EXPLOSIONS USED TO LOCATE OIL FIELDS IN SOUTHWEST

A beautiful explosion, so large that the camera could only catch a part of it with sufficient clarity to detail its streaked and billowing effects, is reproduced on the front cover of this week’s Science News Letter. It is one of hundreds of such blasts that have located valuable new oil fields along the Gulf coast of Texas and Louisiana.

Several hundred pounds of dynamite buried about 20 feet deep is detonated. It explodes with terrific force, sending miniature earthquake shocks out in all directions. Some of the earth vibrations travel smoothly and swiftly through uniform materials; the paths of others are broken by irregular underground formations. Portable seismographs record the waves, and from a study of these records, remarkably accurate knowledge of the physical properties and structure of the underground rocks is obtained.

In this manner a number of salt domes have been located beneath which drills found profitable stores of oil. Along the Gulf coast of Texas and Louisiana, where salt domes deep in the earth often indicate the presence of oil, more than 50 proven domes have been found since the successful introduction of geophysical prospecting in 1924.

The success of the earthquake recorder in locating oil on the Gulf coast focused worldwide attention on this method of studying the structure of the earth thousands of feet below the surface. It has been applied to many forms of geological research. From the Gulf coast it spread to the midcontinent and California and to other parts of the world, chiefly Argentina, Venezuela, Russia, Romania, Persia, North Germany, and the Dutch East Indies.

The photographer of the striking cover illustration is O.C. Petty of San Antonio, Texas.

INVENTION HASTENS COMING OF TELEVISION IN MOVIE THEATRE

Television to be shown on a large screen in the theatre is a step nearer reality following the invention in the laboratories of C. Francis Jenkins in Washington, D.C., of a new type of projector for the receiving set.

In the new apparatus a fixed lantern slide on which the objects move instead of being stationary, as they are on common still slides, takes the place of the flying light-spot system of reproducing the picture. This electrical rather than photographic scanning is accomplished by the substitution of a transparent scanning disc, which contains wires running out radially from its center like the spokes of a wheel, for the common metal disc containing a ring of pinholes near its edge, Mr. Jenkins explained.

DIAL TELEPHONES ADD ALMOST 70,000 TO JOBLESS

The mechanical brains and fingers of the dial telephone system have reduced the number of jobs for telephone operators in the United States by more than 69,000. This is the estimate reported by the U.S. Bureau of Labor Statistics, which has surveyed the progress of the dial telephone and its industrial effects.

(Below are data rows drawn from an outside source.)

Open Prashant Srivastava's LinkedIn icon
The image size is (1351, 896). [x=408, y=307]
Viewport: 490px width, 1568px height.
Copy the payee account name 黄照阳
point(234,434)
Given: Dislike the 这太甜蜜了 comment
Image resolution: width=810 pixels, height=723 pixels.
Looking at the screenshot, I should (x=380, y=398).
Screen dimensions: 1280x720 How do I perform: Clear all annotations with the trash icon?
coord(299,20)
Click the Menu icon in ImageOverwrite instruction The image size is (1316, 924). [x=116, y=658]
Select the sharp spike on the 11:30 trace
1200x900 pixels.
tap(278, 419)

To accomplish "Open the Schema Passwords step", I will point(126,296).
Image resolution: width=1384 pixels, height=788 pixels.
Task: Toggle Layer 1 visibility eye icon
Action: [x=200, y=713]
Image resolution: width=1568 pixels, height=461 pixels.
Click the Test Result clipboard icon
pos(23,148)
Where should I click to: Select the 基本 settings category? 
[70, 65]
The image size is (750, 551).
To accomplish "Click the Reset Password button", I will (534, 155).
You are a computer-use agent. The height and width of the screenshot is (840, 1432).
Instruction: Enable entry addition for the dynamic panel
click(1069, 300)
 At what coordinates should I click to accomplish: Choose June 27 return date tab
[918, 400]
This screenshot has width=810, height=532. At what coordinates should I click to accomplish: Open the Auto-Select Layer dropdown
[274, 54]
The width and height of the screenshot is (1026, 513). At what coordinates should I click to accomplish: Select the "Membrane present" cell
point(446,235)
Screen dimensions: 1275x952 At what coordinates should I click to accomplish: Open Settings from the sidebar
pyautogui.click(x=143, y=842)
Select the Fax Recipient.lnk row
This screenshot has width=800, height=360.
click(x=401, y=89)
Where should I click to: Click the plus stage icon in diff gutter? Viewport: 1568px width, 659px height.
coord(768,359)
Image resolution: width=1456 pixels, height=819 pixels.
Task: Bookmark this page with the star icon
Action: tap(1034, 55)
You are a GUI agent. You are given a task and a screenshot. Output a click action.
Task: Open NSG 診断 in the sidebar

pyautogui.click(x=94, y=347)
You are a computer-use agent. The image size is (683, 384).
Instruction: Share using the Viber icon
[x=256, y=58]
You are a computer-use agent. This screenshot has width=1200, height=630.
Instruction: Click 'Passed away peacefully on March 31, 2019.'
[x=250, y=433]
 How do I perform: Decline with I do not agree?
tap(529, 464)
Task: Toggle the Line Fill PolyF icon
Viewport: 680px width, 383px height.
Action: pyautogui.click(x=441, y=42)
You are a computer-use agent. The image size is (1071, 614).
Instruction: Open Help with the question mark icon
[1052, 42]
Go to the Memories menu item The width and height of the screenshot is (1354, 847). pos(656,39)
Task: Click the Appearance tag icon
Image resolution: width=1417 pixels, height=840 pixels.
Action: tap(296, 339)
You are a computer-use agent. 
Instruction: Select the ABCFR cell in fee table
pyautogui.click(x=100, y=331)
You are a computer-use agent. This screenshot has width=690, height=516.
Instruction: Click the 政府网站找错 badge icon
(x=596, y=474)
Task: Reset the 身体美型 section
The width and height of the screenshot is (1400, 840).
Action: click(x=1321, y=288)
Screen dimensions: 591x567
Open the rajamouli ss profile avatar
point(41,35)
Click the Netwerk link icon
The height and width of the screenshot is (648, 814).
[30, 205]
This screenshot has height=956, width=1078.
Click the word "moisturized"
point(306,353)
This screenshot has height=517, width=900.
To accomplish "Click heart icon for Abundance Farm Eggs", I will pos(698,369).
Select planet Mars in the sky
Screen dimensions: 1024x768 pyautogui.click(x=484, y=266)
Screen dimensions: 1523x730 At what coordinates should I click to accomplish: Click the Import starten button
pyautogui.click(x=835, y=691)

Complete conversion to the dial system means an average displacement of about two-thirds of the operators, the report states. And as the telephone-using public grows more fully accustomed to spinning the dial, even fewer operators will be needed to help out in emergencies. In addition, the trend now is toward automatic handling of simpler types of toll calls, a fact that may further reduce the number of operators employed.

In 1921, less than three percent of the telephones in the United States were of the dial type. By the end of 1930, very nearly one-third of the phones were dial-equipped.